■ **SUPPLIED DATA**:
BEGIN

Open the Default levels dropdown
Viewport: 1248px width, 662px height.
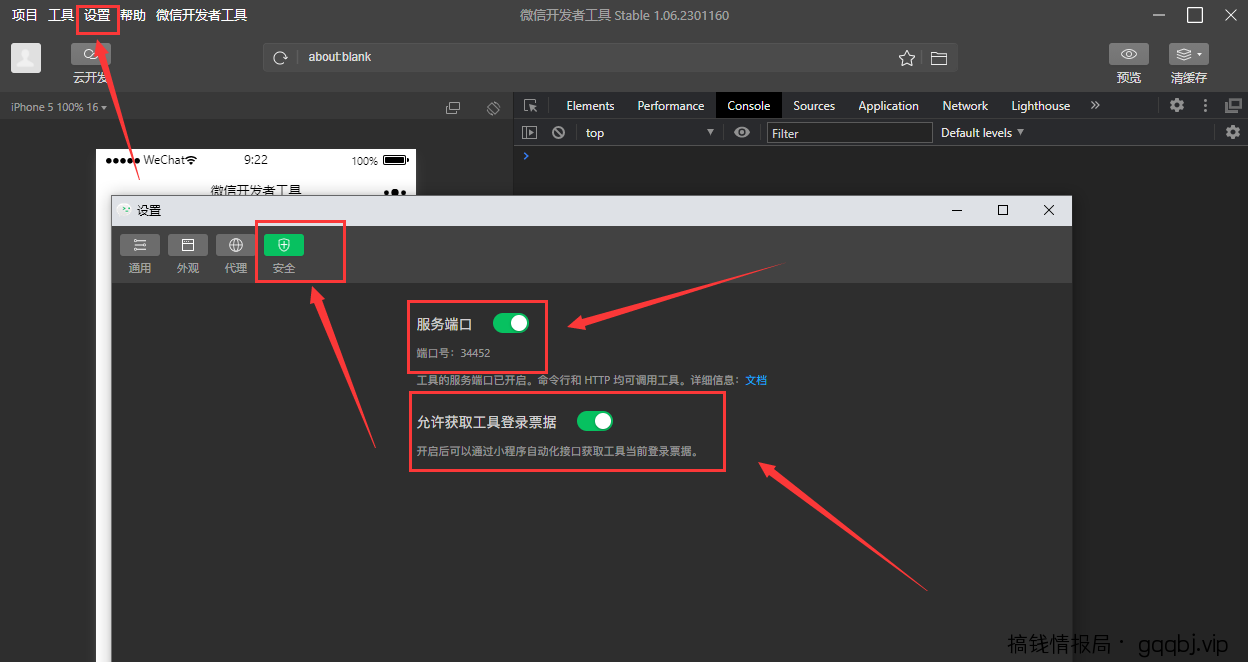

END
BEGIN

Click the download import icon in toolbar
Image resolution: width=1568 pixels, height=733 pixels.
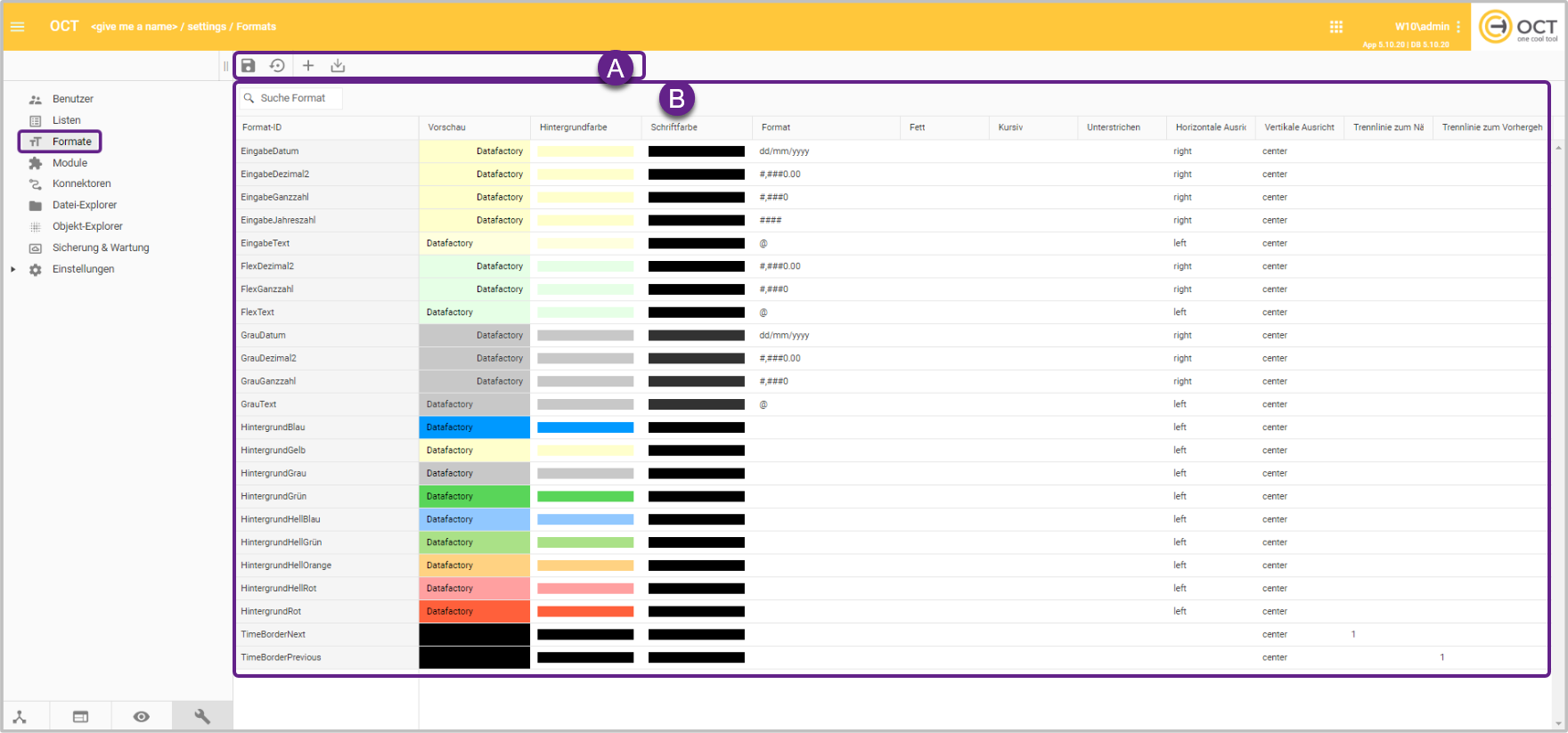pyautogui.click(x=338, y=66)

END
BEGIN

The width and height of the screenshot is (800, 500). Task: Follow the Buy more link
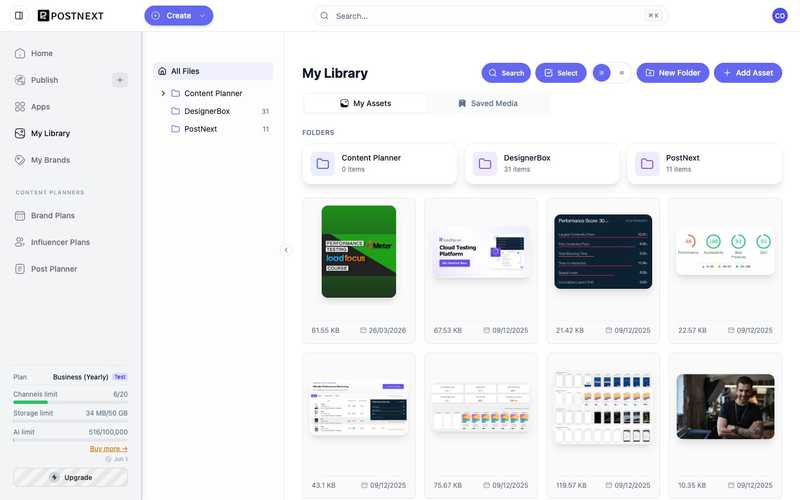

END

From the listing above, repeat exactly the lines starting at the line that includes "Open the Default levels dropdown" and ending at the line that includes "Viewport: 1248px width, 662px height.", with nothing outside that span.

Open the Default levels dropdown
Viewport: 1248px width, 662px height.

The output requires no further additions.